# Start of Quoted passage

For good reason, Google has a reputation for using this sort of distributed computing system to reach new heights on the web. But Harry Shum, who oversees research and development for Microsoft’s Bing search engine, believes his company has now matched Google’s ability to build software platforms that can harness the power of tens of thousands of servers.
“If you look at the freshness of our queries, I hope you feel that Bing’s freshness — search quality in terms of freshness — is at least on par with Google.”
“What Caffeine is good at is freshness — how quickly you can crawl, index and serve documents,” Shum tells Wired. “This is something that we take very, very seriously [at Microsoft]. If you look at the freshness of our queries, I hope you feel that Bing’s freshness — search quality in terms of freshness — is at least on par with Google. And, yes, it all starts with the infrastructure.”

# End of Quoted passage

## Brief 1
Transcribe the part of the Bing passage starting at "For good reason, Google" and ending at "thousands of servers.".
The listing that comes next is unrelated to the text about Bing and Google.

# Start of Material provided

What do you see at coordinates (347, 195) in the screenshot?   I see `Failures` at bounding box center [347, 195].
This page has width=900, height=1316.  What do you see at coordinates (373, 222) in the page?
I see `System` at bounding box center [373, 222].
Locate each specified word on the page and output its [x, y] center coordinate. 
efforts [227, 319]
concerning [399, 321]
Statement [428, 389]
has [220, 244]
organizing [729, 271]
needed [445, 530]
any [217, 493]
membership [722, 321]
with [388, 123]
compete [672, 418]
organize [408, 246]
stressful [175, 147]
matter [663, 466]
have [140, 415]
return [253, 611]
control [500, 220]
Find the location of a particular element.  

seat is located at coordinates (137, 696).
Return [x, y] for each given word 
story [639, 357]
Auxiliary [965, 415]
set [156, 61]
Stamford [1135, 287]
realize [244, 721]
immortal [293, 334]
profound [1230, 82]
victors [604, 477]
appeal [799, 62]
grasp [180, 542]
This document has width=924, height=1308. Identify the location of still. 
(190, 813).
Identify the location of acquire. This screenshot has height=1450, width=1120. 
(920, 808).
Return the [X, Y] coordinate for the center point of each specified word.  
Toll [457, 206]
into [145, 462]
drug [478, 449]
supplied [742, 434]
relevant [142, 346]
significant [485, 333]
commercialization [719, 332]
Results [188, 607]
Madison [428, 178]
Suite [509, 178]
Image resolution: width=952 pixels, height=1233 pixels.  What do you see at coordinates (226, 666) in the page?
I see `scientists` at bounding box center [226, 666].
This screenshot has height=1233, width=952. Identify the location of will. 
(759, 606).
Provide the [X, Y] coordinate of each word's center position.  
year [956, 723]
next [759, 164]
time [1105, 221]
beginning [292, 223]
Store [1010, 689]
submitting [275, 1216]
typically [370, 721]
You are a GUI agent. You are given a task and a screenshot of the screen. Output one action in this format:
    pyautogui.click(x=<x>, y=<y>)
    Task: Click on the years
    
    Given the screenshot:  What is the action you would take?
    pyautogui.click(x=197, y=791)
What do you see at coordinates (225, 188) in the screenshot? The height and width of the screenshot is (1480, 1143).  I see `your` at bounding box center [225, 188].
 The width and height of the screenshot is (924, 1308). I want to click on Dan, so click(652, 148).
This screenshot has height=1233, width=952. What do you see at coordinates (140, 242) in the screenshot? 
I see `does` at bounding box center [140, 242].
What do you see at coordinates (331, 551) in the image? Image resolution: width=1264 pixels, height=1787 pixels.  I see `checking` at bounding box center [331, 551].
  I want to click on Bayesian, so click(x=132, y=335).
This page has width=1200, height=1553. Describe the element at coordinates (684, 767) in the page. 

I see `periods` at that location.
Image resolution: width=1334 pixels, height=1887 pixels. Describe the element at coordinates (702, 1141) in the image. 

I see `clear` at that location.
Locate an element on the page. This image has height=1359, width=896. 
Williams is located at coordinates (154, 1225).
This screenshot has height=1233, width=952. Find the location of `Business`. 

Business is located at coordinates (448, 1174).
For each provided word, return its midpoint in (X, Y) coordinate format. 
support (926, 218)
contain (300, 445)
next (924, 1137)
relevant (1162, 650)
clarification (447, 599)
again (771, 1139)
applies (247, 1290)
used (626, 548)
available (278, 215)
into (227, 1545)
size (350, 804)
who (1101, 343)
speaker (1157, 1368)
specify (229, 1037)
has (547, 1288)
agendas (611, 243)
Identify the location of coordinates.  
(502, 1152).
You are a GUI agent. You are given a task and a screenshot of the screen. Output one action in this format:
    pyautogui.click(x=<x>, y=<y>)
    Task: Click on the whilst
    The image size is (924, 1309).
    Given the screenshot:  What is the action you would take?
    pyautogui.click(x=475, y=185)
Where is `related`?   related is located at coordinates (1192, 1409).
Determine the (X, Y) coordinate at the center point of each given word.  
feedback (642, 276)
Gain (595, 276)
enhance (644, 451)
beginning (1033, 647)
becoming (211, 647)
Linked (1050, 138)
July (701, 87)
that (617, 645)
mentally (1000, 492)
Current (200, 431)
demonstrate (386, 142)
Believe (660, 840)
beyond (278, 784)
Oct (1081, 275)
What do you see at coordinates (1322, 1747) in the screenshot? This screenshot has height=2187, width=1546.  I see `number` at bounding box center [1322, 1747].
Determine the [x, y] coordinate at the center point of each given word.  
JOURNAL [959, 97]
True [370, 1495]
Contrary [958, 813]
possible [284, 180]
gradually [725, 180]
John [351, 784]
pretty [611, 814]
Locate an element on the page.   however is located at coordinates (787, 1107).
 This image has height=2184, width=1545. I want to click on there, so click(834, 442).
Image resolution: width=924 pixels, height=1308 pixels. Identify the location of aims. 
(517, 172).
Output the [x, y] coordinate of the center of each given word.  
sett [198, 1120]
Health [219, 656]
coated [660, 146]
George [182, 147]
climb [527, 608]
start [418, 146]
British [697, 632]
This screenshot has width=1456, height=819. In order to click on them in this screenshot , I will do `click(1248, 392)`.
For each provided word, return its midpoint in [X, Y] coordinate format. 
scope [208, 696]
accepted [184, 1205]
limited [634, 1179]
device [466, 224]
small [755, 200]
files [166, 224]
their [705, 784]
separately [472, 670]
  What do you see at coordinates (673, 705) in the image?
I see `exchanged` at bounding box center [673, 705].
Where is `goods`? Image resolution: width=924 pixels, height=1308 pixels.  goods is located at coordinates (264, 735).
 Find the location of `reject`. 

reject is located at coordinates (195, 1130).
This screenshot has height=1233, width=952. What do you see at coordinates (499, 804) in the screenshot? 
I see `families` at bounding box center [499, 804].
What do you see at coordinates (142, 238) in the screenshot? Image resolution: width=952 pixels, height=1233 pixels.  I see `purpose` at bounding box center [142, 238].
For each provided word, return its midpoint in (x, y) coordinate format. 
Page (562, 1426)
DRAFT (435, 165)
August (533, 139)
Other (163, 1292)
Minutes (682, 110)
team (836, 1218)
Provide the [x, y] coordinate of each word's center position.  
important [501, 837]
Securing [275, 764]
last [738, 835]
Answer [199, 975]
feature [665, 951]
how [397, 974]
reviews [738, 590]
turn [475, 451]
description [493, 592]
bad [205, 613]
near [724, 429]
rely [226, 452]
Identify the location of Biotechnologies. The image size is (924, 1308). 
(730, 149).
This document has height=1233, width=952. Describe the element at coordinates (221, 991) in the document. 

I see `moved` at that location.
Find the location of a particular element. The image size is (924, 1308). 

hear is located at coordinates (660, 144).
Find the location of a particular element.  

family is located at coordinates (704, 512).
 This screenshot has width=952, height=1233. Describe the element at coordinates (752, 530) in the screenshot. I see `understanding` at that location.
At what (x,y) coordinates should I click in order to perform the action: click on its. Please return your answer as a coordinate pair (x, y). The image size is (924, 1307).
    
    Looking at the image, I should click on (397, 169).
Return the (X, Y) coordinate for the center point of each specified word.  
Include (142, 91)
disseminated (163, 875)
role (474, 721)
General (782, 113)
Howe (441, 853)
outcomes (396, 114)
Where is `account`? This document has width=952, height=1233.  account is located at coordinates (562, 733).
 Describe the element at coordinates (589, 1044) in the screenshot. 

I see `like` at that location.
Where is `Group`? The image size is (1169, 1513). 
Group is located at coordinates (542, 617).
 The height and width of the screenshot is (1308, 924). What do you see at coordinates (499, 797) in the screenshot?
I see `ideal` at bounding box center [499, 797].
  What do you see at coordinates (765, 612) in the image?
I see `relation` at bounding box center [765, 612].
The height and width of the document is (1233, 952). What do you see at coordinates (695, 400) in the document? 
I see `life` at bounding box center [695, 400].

# End of Material provided

## Brief 2
From the listing, repeat word for word the lines starting at the line that contains "small [755, 200]" and ending at the line that contains "hear is located at coordinates (660, 144).", and nothing else.

## Task output 1
For good reason, Google has a reputation for using this sort of distributed computing system to reach new heights on the web. But Harry Shum, who oversees research and development for Microsoft’s Bing search engine, believes his company has now matched Google’s ability to build software platforms that can harness the power of tens of thousands of servers.

## Task output 2
small [755, 200]
files [166, 224]
their [705, 784]
separately [472, 670]
  What do you see at coordinates (673, 705) in the image?
I see `exchanged` at bounding box center [673, 705].
Where is `goods`? Image resolution: width=924 pixels, height=1308 pixels.  goods is located at coordinates (264, 735).
 Find the location of `reject`. 

reject is located at coordinates (195, 1130).
This screenshot has height=1233, width=952. What do you see at coordinates (499, 804) in the screenshot? 
I see `families` at bounding box center [499, 804].
What do you see at coordinates (142, 238) in the screenshot? Image resolution: width=952 pixels, height=1233 pixels.  I see `purpose` at bounding box center [142, 238].
For each provided word, return its midpoint in (x, y) coordinate format. 
Page (562, 1426)
DRAFT (435, 165)
August (533, 139)
Other (163, 1292)
Minutes (682, 110)
team (836, 1218)
Provide the [x, y] coordinate of each word's center position.  
important [501, 837]
Securing [275, 764]
last [738, 835]
Answer [199, 975]
feature [665, 951]
how [397, 974]
reviews [738, 590]
turn [475, 451]
description [493, 592]
bad [205, 613]
near [724, 429]
rely [226, 452]
Identify the location of Biotechnologies. The image size is (924, 1308). 
(730, 149).
This document has height=1233, width=952. Describe the element at coordinates (221, 991) in the document. 

I see `moved` at that location.
Find the location of a particular element. The image size is (924, 1308). 

hear is located at coordinates (660, 144).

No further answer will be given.